Friday, August 29, 2008

The Mammoth Book of Short Spy Novels: Bill Pronzini & Martin H. Greenberg (ed.)

The name of Leslie Charteris jumped out from the cover: it was both attractive and worrying. Attractive because any Saint adventure is unlikely to be uninteresting; worrying because the Saint is more a detective than a spy. The suspicion got stronger when I opened the book and noticed that the first story was The Adventure of the Bruce-Partington Plans – one of those rare stories featuring the Holmes brothers, Sherlock and Mycroft. I succumbed nevertheless, or more truthfully, because I saw these names. Add to Charteris and Holmes Somerset Maugham’s Ashenden, a bit of James Bond and Modesty Blaise and an Erle Stanley Gardner piece (though not featuring that crack lawyer Perry Mason), and I reckoned it fair to expect some reasonable pulp here, even if I hadn’t read anything from any of the other authors featured in this collection.


To begin with, my suspicions were not misplaced. None of the twelve stories featured in the collection involve espionage, at least in the sense you would perhaps expect in the full-length Ashenden novels or the John le CarrĂ© ones. Yes, most of the stories involve a spy, but they don’t involve spying. And in the case of Holmes, the spy is not even the protagonist.
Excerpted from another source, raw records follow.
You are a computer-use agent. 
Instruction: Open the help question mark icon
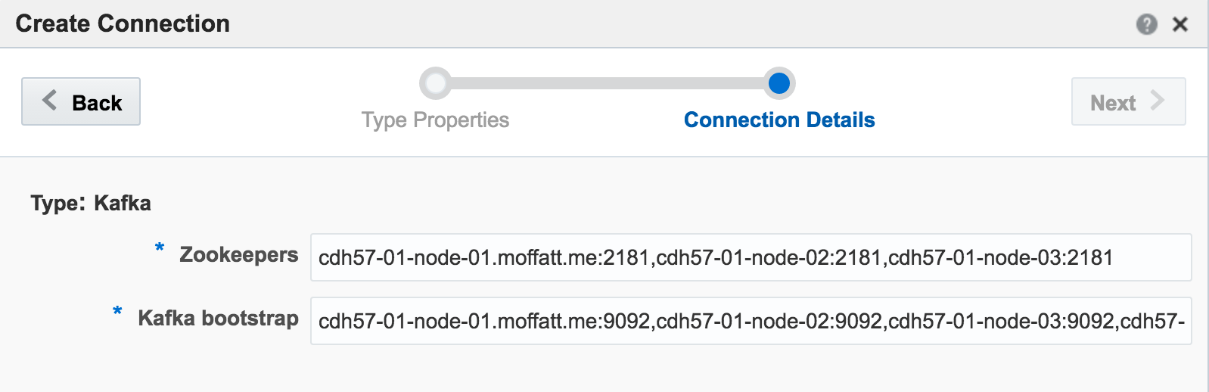point(1146,24)
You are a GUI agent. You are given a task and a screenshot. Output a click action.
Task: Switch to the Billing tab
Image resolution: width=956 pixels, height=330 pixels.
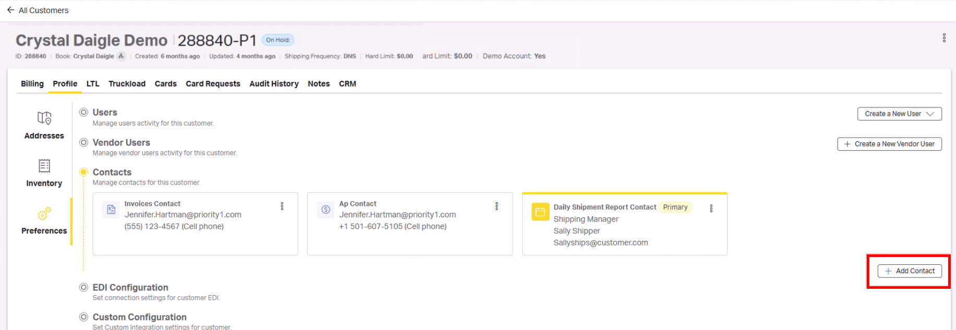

If Octopussy is not the weakest Bond adventure ever, then I would be hard put to understand the legend of 007. I remember the film being very different from the short story featured here, and the reason is not difficult to see. There is just no action worth a spy in the tale – Bond hardly does any spying, any racing or any death-defying stunts. And, horror of horrors, 007 doesn’t even kill Major Dexter Smythe.


The anti-climax in the Modesty Blaise starrer The Giggle-Wrecker, while funny, is just too daft to be believable; The Danger Zone suggests that Erle Stanley Gardner is clearly lost without Perry Mason; the Ashenden tale, The Traitor, is almost a family drama in its poignancy; and The Adventure of the Bruce-Partington Plans is certainly not one of the better Holmes adventures, notwithstanding the presence of the almost unbelievably impressive Mycroft – the villain is captured and exposed a bit too easily.


The biggest disappointment of the collection has to be the Saint caper, The Sizzling Saboteur. But for the absence of techno-gadgetry and the aggressive cavorting with women, I rate the Saint a more interesting character than Bond. But in this novella, the real Saint just doesn’t show up. And the bartender being the “butler” as it were, while admittedly a nice twist, did bring down the intensity of the narrative, lacking as the bartender did the organisation to be a real threat to the Saint.


And then there are the one that make up the numbers. John D. MacDonald’s Betrayed is unbelievably amateurish, Cornell Woolrich’s Tokyo, 1941 too full of maudlin patriotism and Edward D. Hoch’s The People of the Peacock just has too many elements to make for a coherent tale.


Three tales in the collection could perhaps have progressed to a passable level if they had been treated as full-length novels: Bruce Cassiday’s Deep-Sleep, John Jakes’ Dr. Sweetkill and Michael Gilbert’s The Spoilers. However, the format (more short story than novella in most cases in the collection, except perhaps the Charteris one) makes them hurried, and all three fall into the same trap: a weak villain organisation though an unmistakeably strong villain.


Bill Pronzini and that other great aggregator, Maxim Jakubowski, did for a living what people like me do on the side – read crime fiction. They have spent most of their working life providing such collections. The usual trend with these collections is that they tend to be a mixed bag – some average works from well-known names, some hidden gems and some indifferent authors peddling some inane ware. But Pronzini and Greenberg are much more consistent in their pick here – all the selections are consistently disappointing.